Maryland Packaging, which works with clients such as Domino Sugar, Starbucks and Rio Grande, has doubled its facility from 40,000 to 80,000 square feet.
“We plan on spending an additional $40 million on high pressure processing in 2015 and 2016,” said Marwan Moheyeldien, president, “and we are currently hiring, and looking for a CFO and a COO from the food industry.”
Maryland Packaging purchased its first HPP machinery from Avure, which is marketing the machines worldwide while working with the U.S. Department of Agriculture and a host of universities to refine the machines. So far, there are only about 120 HPP machines that have been purchased across the world but, already, more than $3 billion in food products worldwide are created with HPP each year.
“The food supply is very unprotected, coming in from the rest of the world,” said Moheyeldien, and he believes HPP will increase food safety for many markets.
Among the companies using HPP for all or some of their products are Hormel, Fresherized Foods, Garden Fresh Gourmet, Perdue Farms, Puro Fruits, SimplyFresco, Maple Lodge Farms and Wholly Guacamole.
Maryland Packaging is also planning a joint venture with Vani Hari, or “The Food Babe,” creator of a blog focused on investigating what goes into our food, how it is grown and what chemicals are used in its production.
From his perspective, said Moheyeldien, “she is the most influential person on the web.”
Maryland Packaging is a family-owned company with 125 employees. Located in Elkridge since 2004, its former headquarters were in Laurel. In addition to the two executive positions, the company also wants to add 120 new workers with salaries ranging from $14 to $22 an hour, and Moheyeldien said he will invest heavily in training them. “We have a philosophy in this company, and that philosophy is everyone has to win,” he said.
Mike Kelleher, chief operating officer of the Maryland Manufacturing Extension Partnership, said he was pleased to see the Maryland company grow and expand.
“We see the greatest area of growth in Maryland coming from existing businesses that continue to innovate, expand and grow,” he said. “There is a growing food and food product sector that is emerging in Maryland, and Maryland Packaging’s investment in HPP will enable them to serve this growing need.”
In addition to food processing, the largest numbers of manufacturing jobs in the state are in the computer and electronic products industry, as well as chemical manufacturing.
Route 1 Success
The Route 1 Corridor has become a magnet for manufacturing and distribution, said Larry Twele, CEO of the Howard County Economic Development Authority. “It’s really one of the key drivers of economic development in Howard County,” he said.
By using innovative HPP technology, Moheyeldien and his team “are not only growing their business, they’re also attracting new businesses to the county,” said Twele.

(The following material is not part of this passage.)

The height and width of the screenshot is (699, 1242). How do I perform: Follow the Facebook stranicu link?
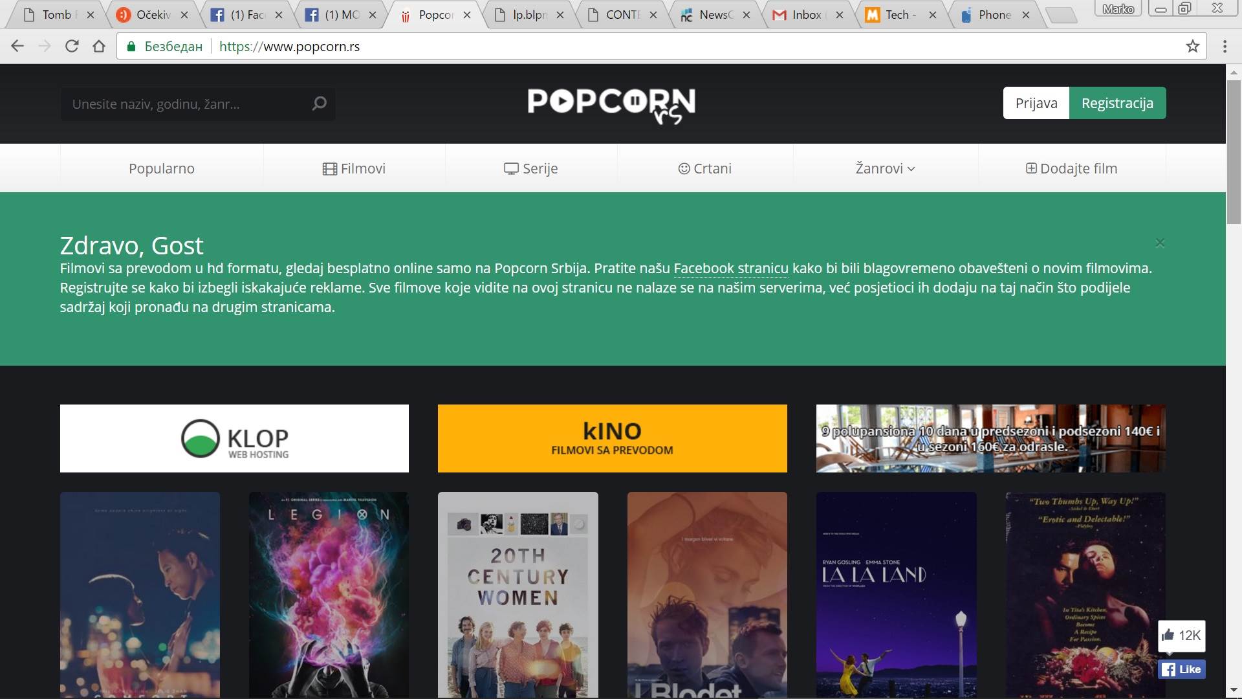730,269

“Maryland Packaging is providing a whole new area of opportunity for aspiring businesses, as well as established companies, particularly in the growing food-to-table sector. They’re just a great example of growth taking place in the manufacturing sector, and we’re glad they’re proud to call Howard County their home.”

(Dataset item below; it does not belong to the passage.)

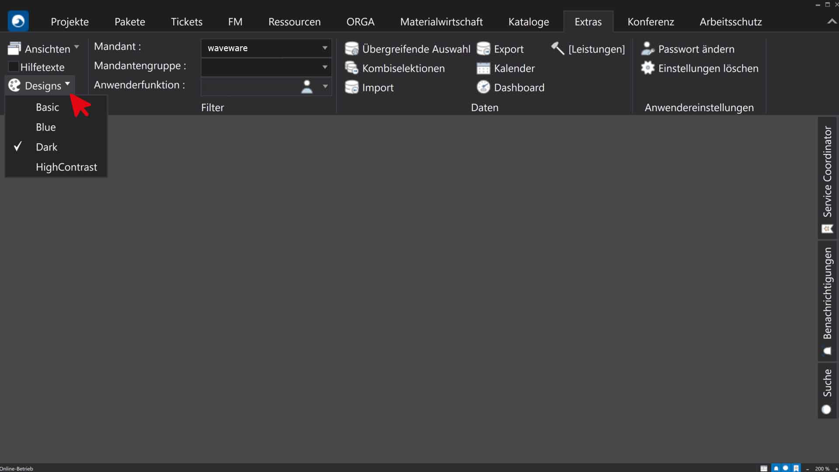
Task: Click the waveware application logo button
Action: click(18, 21)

Moheyeldien’s son, J.R. Moheyeldien, serves as executive operations manager. The 2012 University of Alabama graduate has been working with Maryland Packaging since age seven.
Moheyeldien enjoys the diversity of his company’s products, as well as the feeling of teamwork among employees. In addition to HPP, the company also packages an array of goods. “Our packing facility is capable of doing many different types of products, from one-pound boxes to 50-pound bags,” he said. “We do canned goods, bags, boxes, blending. We are capable of doing very large or small quantities.”
With a management team of about 20 people, Moheyeldien echoed his father’s message that the company is looking for employees. “A great-fit person would be anyone whose willing to work and get along with others.”
And a job with Maryland Packaging might have some unexpected perks. “It’s definitely a sweet job,” he said, “when you come home covered in sugar.”